Grooms, Anthony. Bombingham: A Novel. New York, NY: The Free Press, 2001.
The following is from the inside jacket cover of Bombingham: A Novel:
From the war-torn rice fields of Vietnam to the riot-filled streets of Birmingham, Alabama,
Bombingham is the affecting story of a middle-class black family riven by its
personal chaos. When Walter Burke is faced with writing a letter to the parents of a fallen
friend and fellow soldier, he is taken back to his childhood amidst the Civil Rights
Movement. From it, he recalls the segregated city, the fledgling movement, and the
momentous responsibility to act.
Walter reflects on how he and his family were challenged by the swelling resistance to the
horrific realities of segregation in a city where little girls could be bombed in church
and their fathers jailed for just looking at a white person the wrong way. The parents'
sense of security is increasingly threatened, while the children are forced to make moral
decisions that portend grave consequences.
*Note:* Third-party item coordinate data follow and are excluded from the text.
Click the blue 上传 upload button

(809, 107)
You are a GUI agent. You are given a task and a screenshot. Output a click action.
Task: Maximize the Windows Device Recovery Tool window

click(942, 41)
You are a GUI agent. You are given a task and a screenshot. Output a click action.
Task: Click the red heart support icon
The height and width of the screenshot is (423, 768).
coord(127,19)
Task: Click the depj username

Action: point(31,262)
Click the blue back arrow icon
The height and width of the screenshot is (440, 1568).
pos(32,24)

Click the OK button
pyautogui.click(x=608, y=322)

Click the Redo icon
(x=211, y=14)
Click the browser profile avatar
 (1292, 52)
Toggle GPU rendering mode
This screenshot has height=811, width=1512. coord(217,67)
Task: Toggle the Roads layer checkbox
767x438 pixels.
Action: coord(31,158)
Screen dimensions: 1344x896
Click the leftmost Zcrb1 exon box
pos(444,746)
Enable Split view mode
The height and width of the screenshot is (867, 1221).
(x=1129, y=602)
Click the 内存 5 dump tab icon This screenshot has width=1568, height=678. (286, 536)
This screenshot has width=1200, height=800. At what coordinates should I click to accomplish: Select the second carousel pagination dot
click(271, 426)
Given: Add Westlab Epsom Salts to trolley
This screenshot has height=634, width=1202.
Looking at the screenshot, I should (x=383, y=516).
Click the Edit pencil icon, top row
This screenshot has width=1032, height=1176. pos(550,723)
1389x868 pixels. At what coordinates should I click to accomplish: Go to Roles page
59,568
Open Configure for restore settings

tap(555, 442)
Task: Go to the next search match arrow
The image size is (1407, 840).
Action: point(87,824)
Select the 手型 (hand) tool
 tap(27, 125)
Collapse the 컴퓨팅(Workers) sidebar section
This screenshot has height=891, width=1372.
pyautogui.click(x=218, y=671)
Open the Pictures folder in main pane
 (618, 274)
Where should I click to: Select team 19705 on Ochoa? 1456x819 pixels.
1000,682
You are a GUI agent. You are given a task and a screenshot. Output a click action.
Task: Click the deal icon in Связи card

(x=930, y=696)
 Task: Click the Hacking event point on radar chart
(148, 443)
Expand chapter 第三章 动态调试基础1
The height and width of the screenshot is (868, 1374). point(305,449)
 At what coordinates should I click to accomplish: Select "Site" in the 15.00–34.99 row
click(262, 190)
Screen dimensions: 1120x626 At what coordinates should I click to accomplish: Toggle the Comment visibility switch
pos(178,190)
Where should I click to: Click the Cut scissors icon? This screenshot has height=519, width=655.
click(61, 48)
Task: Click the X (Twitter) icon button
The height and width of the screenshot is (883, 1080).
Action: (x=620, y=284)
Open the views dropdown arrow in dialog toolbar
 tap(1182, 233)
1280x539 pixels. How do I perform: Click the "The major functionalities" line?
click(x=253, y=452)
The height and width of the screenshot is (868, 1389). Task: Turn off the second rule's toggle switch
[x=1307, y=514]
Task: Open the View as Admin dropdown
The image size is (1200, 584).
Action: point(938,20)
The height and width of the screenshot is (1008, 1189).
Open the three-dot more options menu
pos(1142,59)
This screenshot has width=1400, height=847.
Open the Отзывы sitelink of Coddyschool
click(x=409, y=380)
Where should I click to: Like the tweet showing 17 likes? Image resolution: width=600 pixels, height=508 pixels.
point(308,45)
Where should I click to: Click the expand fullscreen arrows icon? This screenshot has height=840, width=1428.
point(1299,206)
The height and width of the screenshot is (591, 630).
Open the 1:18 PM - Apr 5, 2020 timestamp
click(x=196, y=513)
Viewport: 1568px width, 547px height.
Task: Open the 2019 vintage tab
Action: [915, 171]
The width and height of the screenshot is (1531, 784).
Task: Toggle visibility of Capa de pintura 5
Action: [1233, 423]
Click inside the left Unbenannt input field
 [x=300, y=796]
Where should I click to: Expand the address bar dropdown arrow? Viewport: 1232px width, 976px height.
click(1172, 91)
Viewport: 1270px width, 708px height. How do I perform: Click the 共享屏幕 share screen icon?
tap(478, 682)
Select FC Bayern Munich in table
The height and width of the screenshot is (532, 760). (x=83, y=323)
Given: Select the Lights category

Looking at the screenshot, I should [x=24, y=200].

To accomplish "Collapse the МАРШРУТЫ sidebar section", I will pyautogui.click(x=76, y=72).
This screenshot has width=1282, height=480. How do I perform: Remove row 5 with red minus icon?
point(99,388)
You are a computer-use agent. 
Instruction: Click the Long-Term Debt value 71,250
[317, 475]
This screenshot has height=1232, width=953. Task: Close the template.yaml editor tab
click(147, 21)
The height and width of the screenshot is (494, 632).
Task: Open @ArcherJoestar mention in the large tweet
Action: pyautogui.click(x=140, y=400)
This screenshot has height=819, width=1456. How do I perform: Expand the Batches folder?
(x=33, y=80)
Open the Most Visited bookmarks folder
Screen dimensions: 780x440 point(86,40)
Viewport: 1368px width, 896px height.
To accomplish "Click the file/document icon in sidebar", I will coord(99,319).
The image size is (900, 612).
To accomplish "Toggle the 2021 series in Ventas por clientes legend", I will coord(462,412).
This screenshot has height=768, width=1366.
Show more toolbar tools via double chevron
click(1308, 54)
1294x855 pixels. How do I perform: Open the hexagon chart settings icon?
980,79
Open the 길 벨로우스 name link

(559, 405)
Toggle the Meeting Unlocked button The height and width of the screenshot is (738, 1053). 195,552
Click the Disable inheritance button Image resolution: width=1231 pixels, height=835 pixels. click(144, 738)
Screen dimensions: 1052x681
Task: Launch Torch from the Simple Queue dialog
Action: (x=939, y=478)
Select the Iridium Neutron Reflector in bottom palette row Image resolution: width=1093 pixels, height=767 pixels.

As Walter struggles to make sense of his presence in Vietnam, he wonders if the victory of
the movement meant nothing more than being sent into a battlefield of another kind. Joining
two pivotal periods in the American experience, this beautifully written novel from the
winner of the 1996 Lillian Smith Award for Fiction makes an important contribution to our
understanding of the period.
With wry humor and haunting description, it is a portrait of the wonder and the terror of
childhood in a time when ordinary citizens risked their lives to change America. By turns
both reflective and dramatic, Grooms chronicles the events of the Civil Rights Movement
and the Vietnam War through the heightened perspective of a narrator who struggles to
find the meaning of his role in both events. Bombingham is a moving testament
to the power of responsibility and faith in the face of tragedy.